-- start of Given passage --

Informally, the new owners of the web sites, a Spanish company, have guaranteed that all employees being made redundant will be offered a new job doing exactly the same thing they were doing at the old place, on the same or better terms.

So, continuity of employment with a redundancy package thrown in. Which is nice.



I was wondering why the new owners had done it this way, when it is more normal practice when buying a business to buy the people as well. One of the top men at the new owners explained: “This way, we can get rid of you after six months if you don’t work out.”

Personally, I appreciate that sort of honesty but I gather the conspiracy theorists where I work are sceptical.

We’ve had a few meetings with the senior management of the new place and they keep banging on about how they reward hard work blah blah. So far as we can tell, they have 28 people in their Madrid office producing about the same amount of stuff as we do in the London office, where there are just five people (and a part-timer) on the team, so I am fairly confident they won’t find us wanting in the productivity stakes.

Our only worry is that the Madrid lot might start worrying they will have to start work at 6:30am, scoff a hasty sandwich at the desk at 3pm and then slope off home having worked an hour or two of unpaid overtime.

Hopefully, good sense will prevail and instead of the Madrid mob being asked to work their cojones off to compensate for being understaffed, the London team will be strengthened so we can leave on time for once.

I am, by nature, an optimistic soul, or, possibly, merely a fatalistic one. The new owners already own a number of businesses similar to the one I work for, whereas our business was a mere neglected sideline for our previous owners, so perhaps the new owners will drive us forward to international domination.beer

Besides which, our previous owners look like they are in deep doo-doo, judging by the number of people they are laying off, so maybe it is all for the best.

Worst comes to the worst, I will end up redundant and will have a fighting chance of getting the “Metric Mile” board game finished in time for the 2012 London Olympics. Currently, it’s only 11 years past its targeted publication date.

P.S. I’ve just realised. Once I post this I will be doing another hour or two unpaid overtime on a Saturday morning. The new owners have talked of getting University graduates in as interns – “slave labour”, as we term it – and though I don’t agree with abusing the whole work experience option, the Saturday morning task is one I would gladly allocate to someone else.

Take that, you fiends!

I'll never forget the first time I was made redundant. I was only 18 and came home from work, arms full of as much booty as I could carry from the stationery office, to find Eric, my mother's partner, also home unexpectedly early.

"You're home early," he said. "Did they give you the sack?"

"They did, as a matter of fact," I replied.

"Me too," he said.

In a single day we had gone down from a three-income household to a single income household.

Late last month I was put at risk of redundancy by my current employers. Seeing as they have sold the part of the business I work on, there seems little prospect of them finding something else for me to do within the organisation, so redundancy looks a nailed on certainty.

I happened to have cause to e-mail a former colleague from the last company that made me redundant and mentioned in passing I was due to get the chop. Mysteriously, that evening my erstwhile co-editor of the postal gaming fanzine Take That you Fiend! called up out of the blue just to see how I was.

I am in frequent contact with said erstwhile co-editor (let's preserve his identity by calling him Groucho) but he does not often phone me, preferring instead to correspond via e-mails.

Rather than come straight out and ask me if I had been made redundant he hemmed and hawed and danced around the subject and I, as one of his closest friends of several decades standing, naturally made life as awkward for him as possible in that irritating way close friends do when they want to implicitly demonstrate affection for a fellow man.

-- end of Given passage --
-- start of Items --

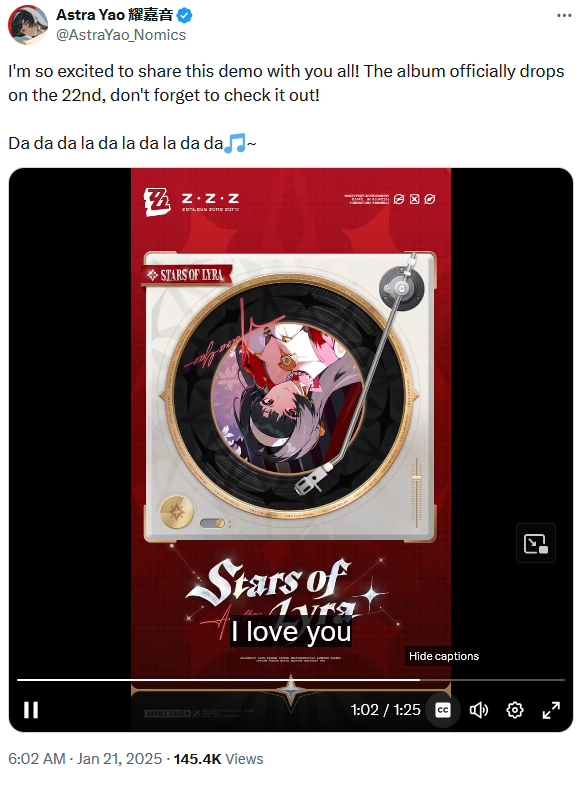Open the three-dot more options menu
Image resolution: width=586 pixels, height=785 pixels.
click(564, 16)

-- end of Items --
-- start of Items --

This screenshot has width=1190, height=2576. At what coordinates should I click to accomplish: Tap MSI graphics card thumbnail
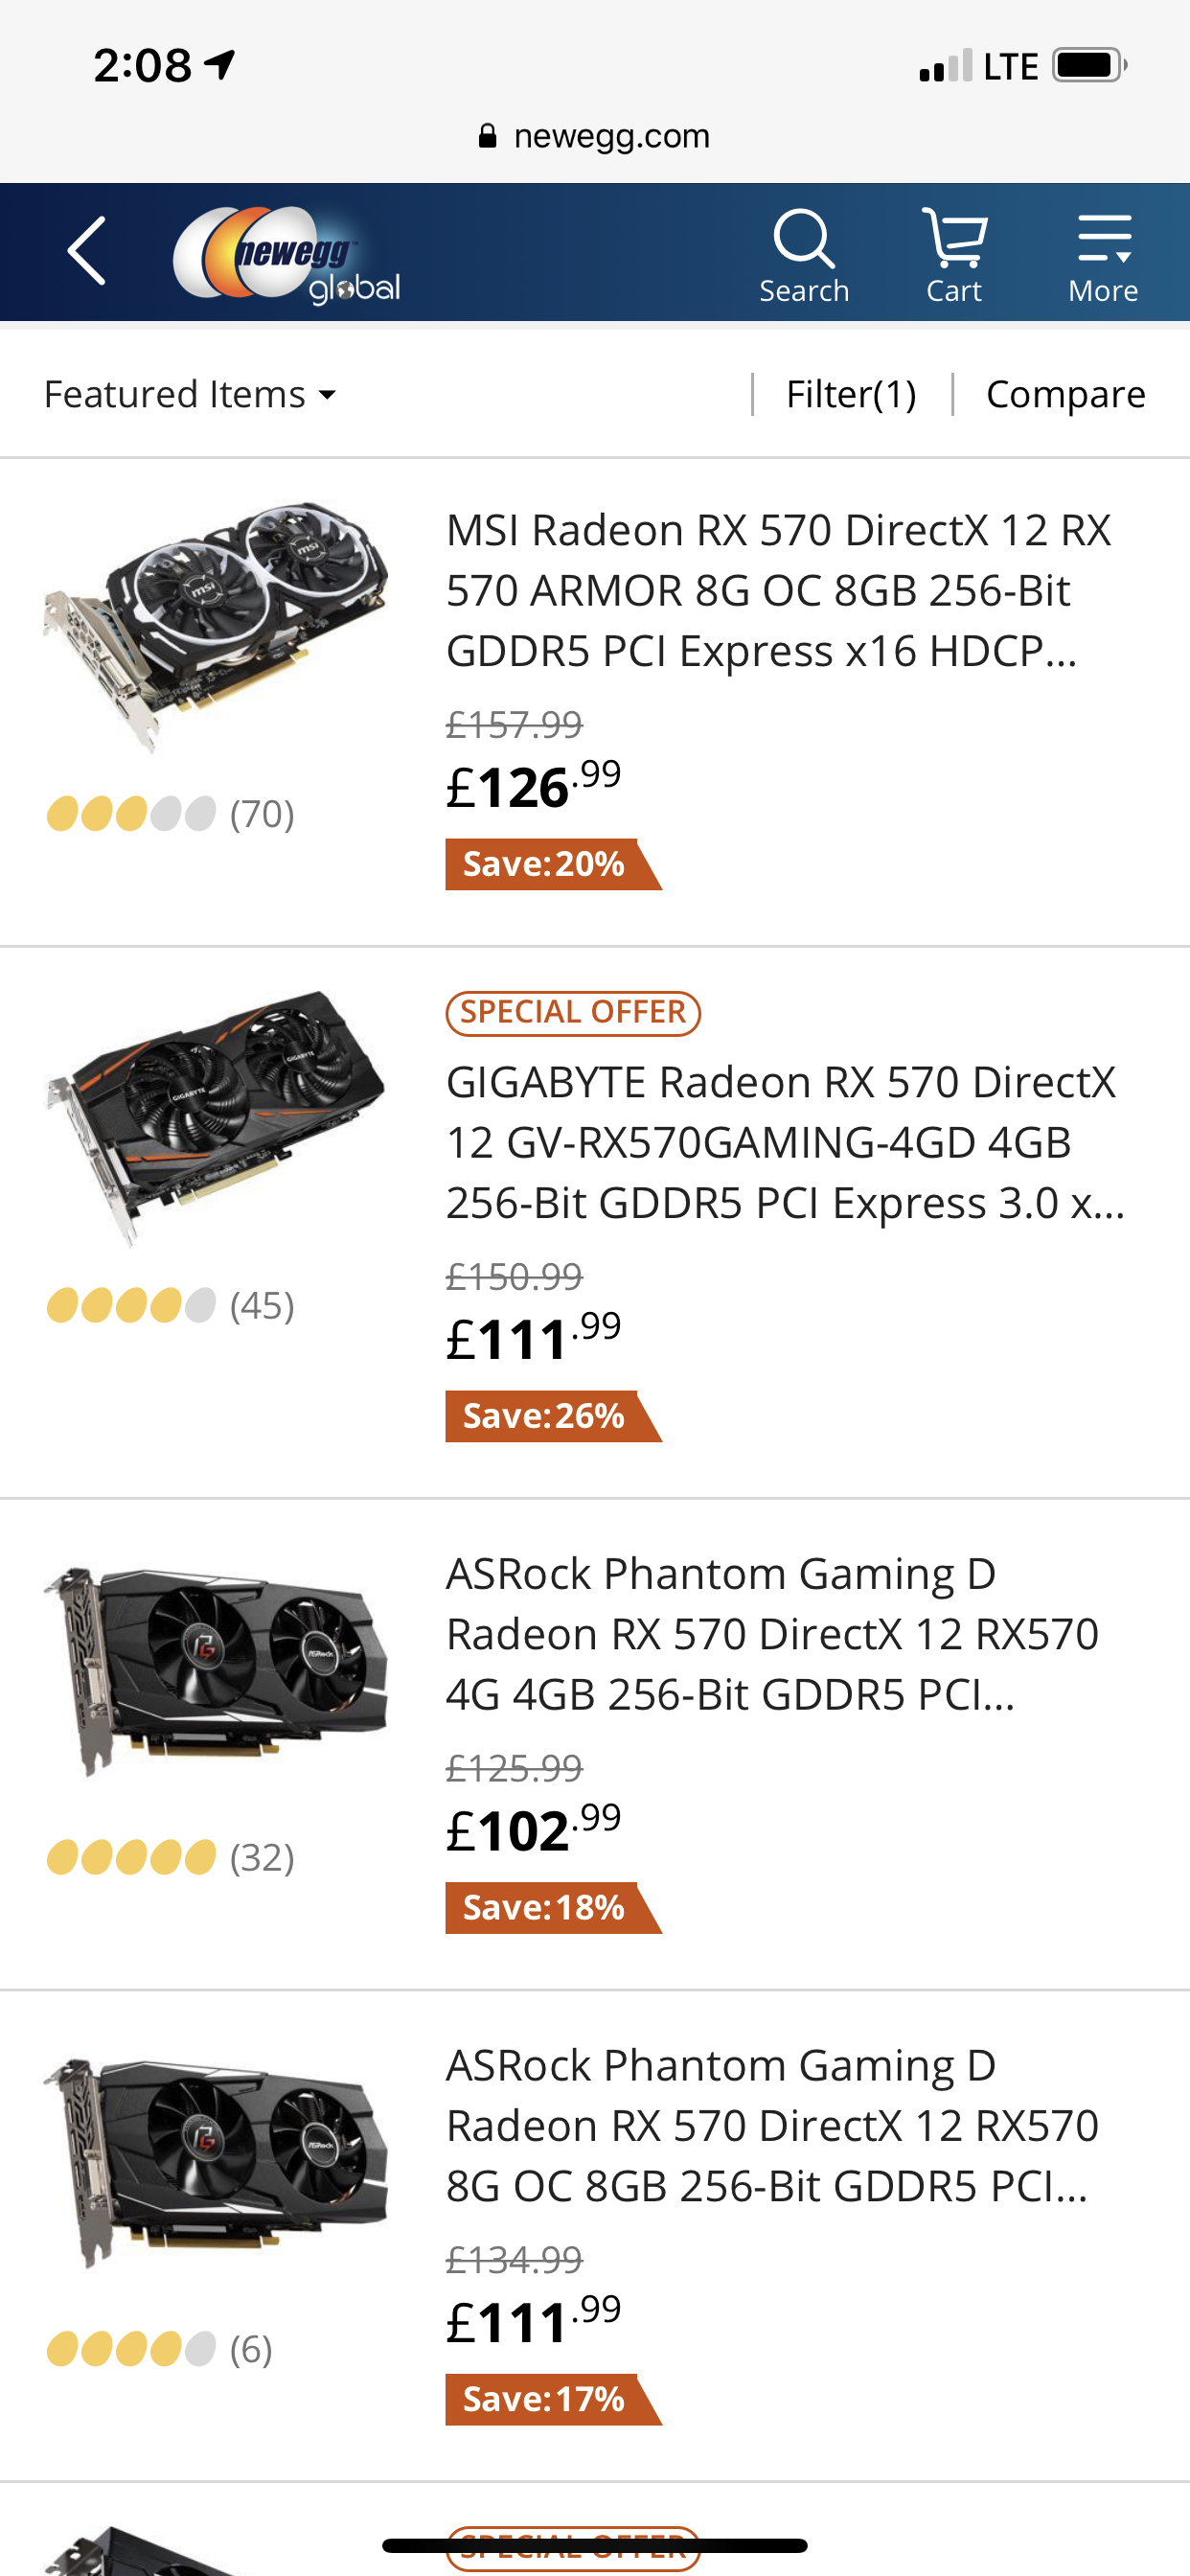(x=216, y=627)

-- end of Items --
-- start of Items --

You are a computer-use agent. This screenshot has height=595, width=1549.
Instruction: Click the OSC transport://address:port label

-- end of Items --

■ **What this exercise asks**
1. Repeat the redundancy post word for word, everything from "We’ve had a" down to "of unpaid overtime.".
2. Carry the redundancy post on from the point where it stops.
The material comes from a separate source and has no connection to the redundancy post.

■ **Answers to the exercise**
1.
We’ve had a few meetings with the senior management of the new place and they keep banging on about how they reward hard work blah blah. So far as we can tell, they have 28 people in their Madrid office producing about the same amount of stuff as we do in the London office, where there are just five people (and a part-timer) on the team, so I am fairly confident they won’t find us wanting in the productivity stakes.

Our only worry is that the Madrid lot might start worrying they will have to start work at 6:30am, scoff a hasty sandwich at the desk at 3pm and then slope off home having worked an hour or two of unpaid overtime.

2.
Just as he was about to hang up and after we had exhausted the topics of West Ham, Spurs, my failing health, his failing health, Mrs. Fiendish's health, my kids' employment prospects and life, the universe and everything, I threw him a bone and finally mentioned I was at risk of redundancy.

I later worried wondered whether I had offended him by telling someone else of my predicament before I told him, what with him being one of my closest friends. Fact was, I had not intended to tell anyone because although redundancy is certain, there is a very reasonable chance the new owners of the product on which I work will offer me and my colleagues a job, and so long as the wages aren't peanuts and the office is not in bloody Canary Wharf, I will probably accept, if only to buy some time.

(Legal eagles might note there is something very odd about this arrangement; it is normal form to take the staff when buying a business - in fact, the law makes this mandatory - but somehow they have found a way round this. Why, is another question; this way round my current employers have to pay me redundancy money.)

Any road up, as my old granddad used to say, I am not sweating yet so did not see much point in putting out an all-points bulletin.

As (bad) luck would have it, Groucho was made redundant last Friday and the bastard only told me on Monday wink

Looks like it is open season on former editors of Tunnels & Trolls fanzines.

No need to send food parcels just yet, though. I could do with dropping a few pounds.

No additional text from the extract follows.